Goldsmith's first comedy, The Good-Natur'd Man, was rejected by *Garrick but produced at Covent Garden in 1768 with moderate success; She Stoops to Conquer followed in 1773 with immense success. Goldsmith had criticized the vogue for *sentimental comedy and the prejudice against laughter (see CHESTERFIELD) in an essay in the Westminster Magazine entitled 'A Comparison between Laughing and Sentimental Comedy' (1773); his own play's lasting popularity justified his comments.
His best-known poem, The Deserted Village, was published in 1770; his lighter verses include Retaliation (1774) and the posthumously published The Haunch of Venison (1776), written to thank Lord Clare for a gift of game from his estate.
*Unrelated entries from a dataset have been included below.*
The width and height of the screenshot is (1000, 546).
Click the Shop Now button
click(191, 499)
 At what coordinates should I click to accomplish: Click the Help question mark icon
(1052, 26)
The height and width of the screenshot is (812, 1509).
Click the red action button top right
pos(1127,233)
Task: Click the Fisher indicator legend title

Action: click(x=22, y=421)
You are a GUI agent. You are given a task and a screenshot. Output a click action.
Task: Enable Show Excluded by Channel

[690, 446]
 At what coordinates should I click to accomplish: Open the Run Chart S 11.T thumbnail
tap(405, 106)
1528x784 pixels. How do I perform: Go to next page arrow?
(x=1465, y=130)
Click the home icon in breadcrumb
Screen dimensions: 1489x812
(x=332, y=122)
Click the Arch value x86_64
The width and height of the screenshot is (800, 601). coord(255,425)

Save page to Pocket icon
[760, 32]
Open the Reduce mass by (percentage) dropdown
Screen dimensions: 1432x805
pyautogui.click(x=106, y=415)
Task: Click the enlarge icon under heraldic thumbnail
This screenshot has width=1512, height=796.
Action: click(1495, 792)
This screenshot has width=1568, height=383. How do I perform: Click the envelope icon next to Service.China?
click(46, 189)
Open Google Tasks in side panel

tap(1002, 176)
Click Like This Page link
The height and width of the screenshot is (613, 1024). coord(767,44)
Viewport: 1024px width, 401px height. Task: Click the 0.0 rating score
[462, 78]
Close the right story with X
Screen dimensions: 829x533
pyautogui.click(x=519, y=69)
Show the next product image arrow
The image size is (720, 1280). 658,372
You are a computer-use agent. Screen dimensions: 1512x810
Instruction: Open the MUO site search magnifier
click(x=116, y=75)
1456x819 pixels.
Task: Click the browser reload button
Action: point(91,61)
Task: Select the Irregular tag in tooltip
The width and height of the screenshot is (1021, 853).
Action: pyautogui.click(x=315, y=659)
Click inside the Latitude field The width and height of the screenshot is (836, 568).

His An History of the Earth and Animated Nature (1774), also published posthumously, in eight volumes adapted from *Buffon, *Linnaeus, *Ray, and others, inventively portrays 'tygers' in Canada, and squirrels migrating on bark boats in Lapland, fanning themselves along with their tails.
There are many anecdotes about Goldsmith in Boswell's Life of *Johnson which represent him as ridiculous, vain, extravagantly dressed, improvident, and naive, but also as tender-hearted, simple, and generous, with flashes of brilliance in conversation (despite Garrick's gibe that he 'wrote like an angel, but talked like poor Poll'). He was regarded with much affection; Johnson, in his Latin epitaph, stated that he adorned whatever he touched. He never married, and his relationship with Mary Horneck, his 'Jessamy bride', remains mysterious. He was introduced to the Horneck family by *Reynolds in 1766, when Mary was 14, and accompanied Mrs. Horneck, Mary, and her other daughter Catherine ('Little Comedy', who married H. W. *Bunbury) to Paris in 1770; in 1773 he attacked Thomas Evans for publishing in the London Packet a letter from 'Tom Tickler' mocking his feelings for 'the lovely H——k'. She long outlived him, and provided material for J. Prior's life (1837); another biographer, W. *Irving (1844), concluded that Goldsmith had suffered from unrequited love, but this has been much disputed.
The 1801 Miscellaneous Works contain Percy's memoir, and there are other lives by J. Forster (1848) and Ralph M Wardle (1957). The Collected Works (5 vols, 1966) were edited by A. Friedman, and the correspondence by K. C. Balderston (1928).